Spuren des hl. Franziskus in Wien

Franz von Assisi

Noch zu Lebzeiten des hl. Franziskus hat der Babenbergerherzog Leopold V. (der Glorreiche) die Franziskaner-Minoriten nach Wien geholt. Die Minoritenkirche befindet sich noch heute mitten im Regierungsviertel. Dort gibt es ein Freskofragment, auf dem der hl. Franziskus mit dem Wundmal Christi auf der rechten Hand zu sehen ist. Unter Joseph II. übernahmen die Minoriten die Alserkirche und waren für das Allgemeine Krankenhaus, dessen Gebärstation samt Findelhaus und das noch heute hier bestehende Gefängnis (Justizanstalt) seelsorgerisch tätig. Interessant ist die Alserkirche auch dadurch, dass hier in der Schlösslgasse die letzte von sieben Stationen des ehemaligen Kreuzwegs von St. Stephan nach Hernals steht.
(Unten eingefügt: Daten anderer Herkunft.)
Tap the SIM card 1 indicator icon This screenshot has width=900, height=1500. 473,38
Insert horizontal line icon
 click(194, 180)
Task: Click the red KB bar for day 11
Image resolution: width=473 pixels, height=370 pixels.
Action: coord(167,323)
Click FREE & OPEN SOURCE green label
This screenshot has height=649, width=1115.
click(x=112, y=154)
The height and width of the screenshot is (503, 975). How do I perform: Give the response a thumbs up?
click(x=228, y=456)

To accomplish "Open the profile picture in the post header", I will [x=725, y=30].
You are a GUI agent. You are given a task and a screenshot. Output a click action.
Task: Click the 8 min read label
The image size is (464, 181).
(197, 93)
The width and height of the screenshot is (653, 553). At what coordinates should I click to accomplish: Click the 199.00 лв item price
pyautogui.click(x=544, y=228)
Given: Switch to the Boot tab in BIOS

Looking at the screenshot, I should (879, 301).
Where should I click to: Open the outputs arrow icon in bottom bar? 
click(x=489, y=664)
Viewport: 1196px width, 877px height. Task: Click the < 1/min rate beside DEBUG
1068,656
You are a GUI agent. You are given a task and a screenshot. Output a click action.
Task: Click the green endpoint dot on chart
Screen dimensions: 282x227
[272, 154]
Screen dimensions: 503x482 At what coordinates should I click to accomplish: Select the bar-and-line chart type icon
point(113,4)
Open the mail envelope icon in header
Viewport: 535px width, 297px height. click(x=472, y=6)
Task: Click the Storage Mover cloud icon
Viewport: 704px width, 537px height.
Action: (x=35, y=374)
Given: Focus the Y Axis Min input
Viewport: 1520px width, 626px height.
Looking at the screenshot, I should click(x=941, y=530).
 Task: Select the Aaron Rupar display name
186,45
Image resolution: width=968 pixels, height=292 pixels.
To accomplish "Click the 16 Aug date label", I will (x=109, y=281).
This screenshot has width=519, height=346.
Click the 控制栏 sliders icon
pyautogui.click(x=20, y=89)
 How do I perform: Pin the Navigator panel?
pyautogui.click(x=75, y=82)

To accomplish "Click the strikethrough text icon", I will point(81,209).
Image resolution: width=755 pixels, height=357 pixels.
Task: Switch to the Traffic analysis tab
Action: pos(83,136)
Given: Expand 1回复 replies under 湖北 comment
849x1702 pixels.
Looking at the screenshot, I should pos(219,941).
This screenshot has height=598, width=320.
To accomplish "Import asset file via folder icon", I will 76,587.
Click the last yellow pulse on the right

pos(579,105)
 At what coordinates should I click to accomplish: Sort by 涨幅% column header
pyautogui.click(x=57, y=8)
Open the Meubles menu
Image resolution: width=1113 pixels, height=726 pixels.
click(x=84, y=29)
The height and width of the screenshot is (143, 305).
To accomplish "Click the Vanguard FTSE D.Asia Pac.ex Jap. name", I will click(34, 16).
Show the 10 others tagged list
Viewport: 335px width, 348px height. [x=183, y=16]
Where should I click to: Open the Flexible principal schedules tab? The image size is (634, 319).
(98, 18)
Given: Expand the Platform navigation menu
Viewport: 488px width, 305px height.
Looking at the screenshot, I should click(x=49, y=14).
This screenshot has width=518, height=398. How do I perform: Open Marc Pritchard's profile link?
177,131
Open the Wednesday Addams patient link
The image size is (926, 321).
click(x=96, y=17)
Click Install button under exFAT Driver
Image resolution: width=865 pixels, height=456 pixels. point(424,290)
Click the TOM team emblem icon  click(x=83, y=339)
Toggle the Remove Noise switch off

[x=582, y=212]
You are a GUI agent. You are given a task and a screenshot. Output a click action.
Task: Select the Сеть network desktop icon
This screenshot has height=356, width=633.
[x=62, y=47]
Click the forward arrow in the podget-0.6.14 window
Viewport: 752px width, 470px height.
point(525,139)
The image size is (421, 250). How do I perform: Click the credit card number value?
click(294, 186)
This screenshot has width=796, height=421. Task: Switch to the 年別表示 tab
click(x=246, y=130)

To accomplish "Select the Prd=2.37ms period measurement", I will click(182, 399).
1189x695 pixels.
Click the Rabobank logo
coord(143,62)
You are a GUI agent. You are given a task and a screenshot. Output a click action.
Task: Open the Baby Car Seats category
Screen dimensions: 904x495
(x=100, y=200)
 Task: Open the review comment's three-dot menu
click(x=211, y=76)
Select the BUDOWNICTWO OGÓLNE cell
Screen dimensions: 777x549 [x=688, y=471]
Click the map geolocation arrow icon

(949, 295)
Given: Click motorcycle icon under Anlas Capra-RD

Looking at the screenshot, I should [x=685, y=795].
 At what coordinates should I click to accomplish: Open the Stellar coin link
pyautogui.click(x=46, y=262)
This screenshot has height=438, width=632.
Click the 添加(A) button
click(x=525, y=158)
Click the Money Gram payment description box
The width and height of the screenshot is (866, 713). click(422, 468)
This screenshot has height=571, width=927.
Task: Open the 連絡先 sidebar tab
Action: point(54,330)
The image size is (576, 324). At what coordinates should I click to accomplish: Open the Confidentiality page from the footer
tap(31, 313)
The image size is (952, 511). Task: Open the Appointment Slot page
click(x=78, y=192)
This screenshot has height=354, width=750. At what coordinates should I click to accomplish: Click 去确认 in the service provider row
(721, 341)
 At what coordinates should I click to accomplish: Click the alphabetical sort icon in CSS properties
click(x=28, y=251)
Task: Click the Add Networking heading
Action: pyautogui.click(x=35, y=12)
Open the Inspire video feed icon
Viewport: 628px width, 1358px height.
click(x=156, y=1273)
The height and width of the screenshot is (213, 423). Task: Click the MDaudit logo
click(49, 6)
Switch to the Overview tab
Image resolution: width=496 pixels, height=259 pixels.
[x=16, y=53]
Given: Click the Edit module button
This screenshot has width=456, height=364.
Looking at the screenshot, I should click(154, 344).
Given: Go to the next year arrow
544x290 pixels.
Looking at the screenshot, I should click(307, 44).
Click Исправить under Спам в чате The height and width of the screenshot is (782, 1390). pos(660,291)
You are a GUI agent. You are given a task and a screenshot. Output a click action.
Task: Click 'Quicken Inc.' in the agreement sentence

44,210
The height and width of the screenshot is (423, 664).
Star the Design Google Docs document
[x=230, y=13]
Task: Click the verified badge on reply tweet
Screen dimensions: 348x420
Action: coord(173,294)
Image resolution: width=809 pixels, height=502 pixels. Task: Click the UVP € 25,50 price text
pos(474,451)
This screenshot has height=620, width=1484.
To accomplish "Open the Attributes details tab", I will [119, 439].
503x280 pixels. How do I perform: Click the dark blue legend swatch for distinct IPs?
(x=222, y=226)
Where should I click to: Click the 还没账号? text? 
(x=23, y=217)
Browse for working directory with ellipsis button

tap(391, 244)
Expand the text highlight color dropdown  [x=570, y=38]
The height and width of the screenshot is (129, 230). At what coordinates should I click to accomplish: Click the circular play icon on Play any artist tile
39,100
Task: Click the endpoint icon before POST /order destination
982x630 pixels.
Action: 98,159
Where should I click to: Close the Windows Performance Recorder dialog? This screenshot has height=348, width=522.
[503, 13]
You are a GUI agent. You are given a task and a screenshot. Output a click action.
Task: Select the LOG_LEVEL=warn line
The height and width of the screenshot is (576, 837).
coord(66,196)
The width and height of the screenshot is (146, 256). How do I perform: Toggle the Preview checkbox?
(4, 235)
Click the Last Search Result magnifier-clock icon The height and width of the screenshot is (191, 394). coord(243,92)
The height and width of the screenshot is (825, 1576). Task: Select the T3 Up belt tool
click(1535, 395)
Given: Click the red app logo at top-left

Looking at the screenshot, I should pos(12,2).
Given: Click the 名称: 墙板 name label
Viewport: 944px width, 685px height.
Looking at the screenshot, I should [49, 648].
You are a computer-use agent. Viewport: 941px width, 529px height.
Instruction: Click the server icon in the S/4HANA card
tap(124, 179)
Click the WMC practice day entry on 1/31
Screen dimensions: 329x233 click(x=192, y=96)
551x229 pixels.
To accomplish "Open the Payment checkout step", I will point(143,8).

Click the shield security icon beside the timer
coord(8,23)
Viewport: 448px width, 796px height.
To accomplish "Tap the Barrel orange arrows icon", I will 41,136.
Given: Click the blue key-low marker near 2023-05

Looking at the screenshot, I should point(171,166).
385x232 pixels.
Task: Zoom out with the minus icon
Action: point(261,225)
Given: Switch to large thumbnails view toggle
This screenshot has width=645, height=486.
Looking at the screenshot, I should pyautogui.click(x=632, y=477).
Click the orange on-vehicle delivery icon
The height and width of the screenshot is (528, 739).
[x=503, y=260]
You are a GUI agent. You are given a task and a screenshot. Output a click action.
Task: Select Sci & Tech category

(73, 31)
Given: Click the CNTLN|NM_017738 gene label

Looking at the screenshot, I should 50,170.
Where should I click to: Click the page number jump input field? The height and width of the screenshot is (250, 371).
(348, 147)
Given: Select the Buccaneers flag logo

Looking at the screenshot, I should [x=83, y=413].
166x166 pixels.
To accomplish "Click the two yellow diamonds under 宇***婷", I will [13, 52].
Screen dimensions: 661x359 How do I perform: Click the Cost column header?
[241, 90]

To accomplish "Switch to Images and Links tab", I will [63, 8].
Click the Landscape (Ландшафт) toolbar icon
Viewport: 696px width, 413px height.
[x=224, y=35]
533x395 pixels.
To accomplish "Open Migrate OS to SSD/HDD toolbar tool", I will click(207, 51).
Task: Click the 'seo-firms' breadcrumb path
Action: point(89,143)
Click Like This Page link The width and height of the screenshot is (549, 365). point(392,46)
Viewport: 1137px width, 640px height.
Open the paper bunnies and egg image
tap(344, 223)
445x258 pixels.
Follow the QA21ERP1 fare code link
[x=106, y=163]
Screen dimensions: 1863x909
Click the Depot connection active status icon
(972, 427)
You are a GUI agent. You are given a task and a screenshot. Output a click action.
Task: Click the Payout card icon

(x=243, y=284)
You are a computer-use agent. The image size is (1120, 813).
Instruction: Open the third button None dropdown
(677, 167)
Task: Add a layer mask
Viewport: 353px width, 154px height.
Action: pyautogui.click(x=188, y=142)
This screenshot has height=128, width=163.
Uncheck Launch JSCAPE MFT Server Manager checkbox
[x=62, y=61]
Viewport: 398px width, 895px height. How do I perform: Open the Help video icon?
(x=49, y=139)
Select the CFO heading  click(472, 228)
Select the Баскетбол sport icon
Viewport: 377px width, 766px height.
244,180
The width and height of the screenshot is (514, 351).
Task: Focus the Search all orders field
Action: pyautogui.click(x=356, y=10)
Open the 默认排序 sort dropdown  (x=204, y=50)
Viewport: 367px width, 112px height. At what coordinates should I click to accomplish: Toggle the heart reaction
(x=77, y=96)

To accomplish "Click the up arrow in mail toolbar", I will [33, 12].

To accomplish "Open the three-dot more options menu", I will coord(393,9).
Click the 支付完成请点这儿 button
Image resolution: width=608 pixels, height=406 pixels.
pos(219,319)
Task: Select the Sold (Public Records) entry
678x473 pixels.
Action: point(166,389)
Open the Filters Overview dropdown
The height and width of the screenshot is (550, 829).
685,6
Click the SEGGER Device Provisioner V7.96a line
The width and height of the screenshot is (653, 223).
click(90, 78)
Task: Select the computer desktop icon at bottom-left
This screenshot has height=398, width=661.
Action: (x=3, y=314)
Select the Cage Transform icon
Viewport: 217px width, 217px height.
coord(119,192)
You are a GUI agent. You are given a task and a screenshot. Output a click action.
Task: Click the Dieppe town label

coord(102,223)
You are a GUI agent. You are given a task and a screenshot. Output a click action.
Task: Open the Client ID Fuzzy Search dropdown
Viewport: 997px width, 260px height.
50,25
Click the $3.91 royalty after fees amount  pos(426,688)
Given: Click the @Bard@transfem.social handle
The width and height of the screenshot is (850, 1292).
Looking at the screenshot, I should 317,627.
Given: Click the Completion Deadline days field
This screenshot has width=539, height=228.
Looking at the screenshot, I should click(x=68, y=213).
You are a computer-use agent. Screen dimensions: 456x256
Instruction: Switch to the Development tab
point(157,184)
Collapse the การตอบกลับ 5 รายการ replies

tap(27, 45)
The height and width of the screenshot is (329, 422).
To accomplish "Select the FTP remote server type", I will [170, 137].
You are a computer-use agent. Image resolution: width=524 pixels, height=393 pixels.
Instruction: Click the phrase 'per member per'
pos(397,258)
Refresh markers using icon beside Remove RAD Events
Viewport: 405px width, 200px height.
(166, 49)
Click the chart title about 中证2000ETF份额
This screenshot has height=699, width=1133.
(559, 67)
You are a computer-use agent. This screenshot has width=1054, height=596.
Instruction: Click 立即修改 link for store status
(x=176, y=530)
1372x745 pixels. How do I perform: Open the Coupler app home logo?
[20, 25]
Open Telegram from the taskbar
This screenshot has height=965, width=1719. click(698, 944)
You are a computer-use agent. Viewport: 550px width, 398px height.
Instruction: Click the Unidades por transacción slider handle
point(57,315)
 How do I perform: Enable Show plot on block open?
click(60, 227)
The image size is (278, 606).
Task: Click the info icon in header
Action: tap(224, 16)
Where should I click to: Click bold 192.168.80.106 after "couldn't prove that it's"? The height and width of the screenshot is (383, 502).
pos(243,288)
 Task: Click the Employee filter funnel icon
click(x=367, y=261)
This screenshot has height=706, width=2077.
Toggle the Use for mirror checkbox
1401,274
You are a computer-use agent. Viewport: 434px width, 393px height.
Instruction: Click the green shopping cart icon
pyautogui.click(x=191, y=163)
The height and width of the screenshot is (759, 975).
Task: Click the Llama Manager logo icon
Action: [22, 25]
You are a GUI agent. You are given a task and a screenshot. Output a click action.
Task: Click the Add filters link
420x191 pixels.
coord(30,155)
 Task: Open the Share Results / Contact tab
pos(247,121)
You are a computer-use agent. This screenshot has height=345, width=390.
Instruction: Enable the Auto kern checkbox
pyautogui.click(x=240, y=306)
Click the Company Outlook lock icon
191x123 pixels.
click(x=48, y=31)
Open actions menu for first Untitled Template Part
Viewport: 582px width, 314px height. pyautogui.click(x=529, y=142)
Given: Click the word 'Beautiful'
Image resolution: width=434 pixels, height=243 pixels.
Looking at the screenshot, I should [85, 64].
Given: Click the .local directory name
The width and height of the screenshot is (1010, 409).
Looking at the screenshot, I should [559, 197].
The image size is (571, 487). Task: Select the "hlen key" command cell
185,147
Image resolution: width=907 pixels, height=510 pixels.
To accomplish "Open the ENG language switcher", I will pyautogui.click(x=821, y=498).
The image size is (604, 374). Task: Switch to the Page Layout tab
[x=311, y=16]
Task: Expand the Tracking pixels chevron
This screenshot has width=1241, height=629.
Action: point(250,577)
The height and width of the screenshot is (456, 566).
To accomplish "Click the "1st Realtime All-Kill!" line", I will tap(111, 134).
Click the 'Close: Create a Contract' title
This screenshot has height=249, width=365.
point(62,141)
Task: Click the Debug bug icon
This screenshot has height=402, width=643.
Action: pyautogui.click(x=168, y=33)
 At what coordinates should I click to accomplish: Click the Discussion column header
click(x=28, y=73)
Seine Liebe zur Lebenden Krippe, die der hl. Franziskus in Assisi einführte, ist auch heute noch in Dornbach präsent. Am Schafberg wurde sie von Pater August Ipavec für die Weihnachtsmette vor Jahren gestaltet, und noch immer sind flötenspielende Engel und Hirten bei der „Herbergsuche“ am Heiligen Abend in der Pfarre Dornbach für alle Kinder und Teilnehmende ein Erlebnis.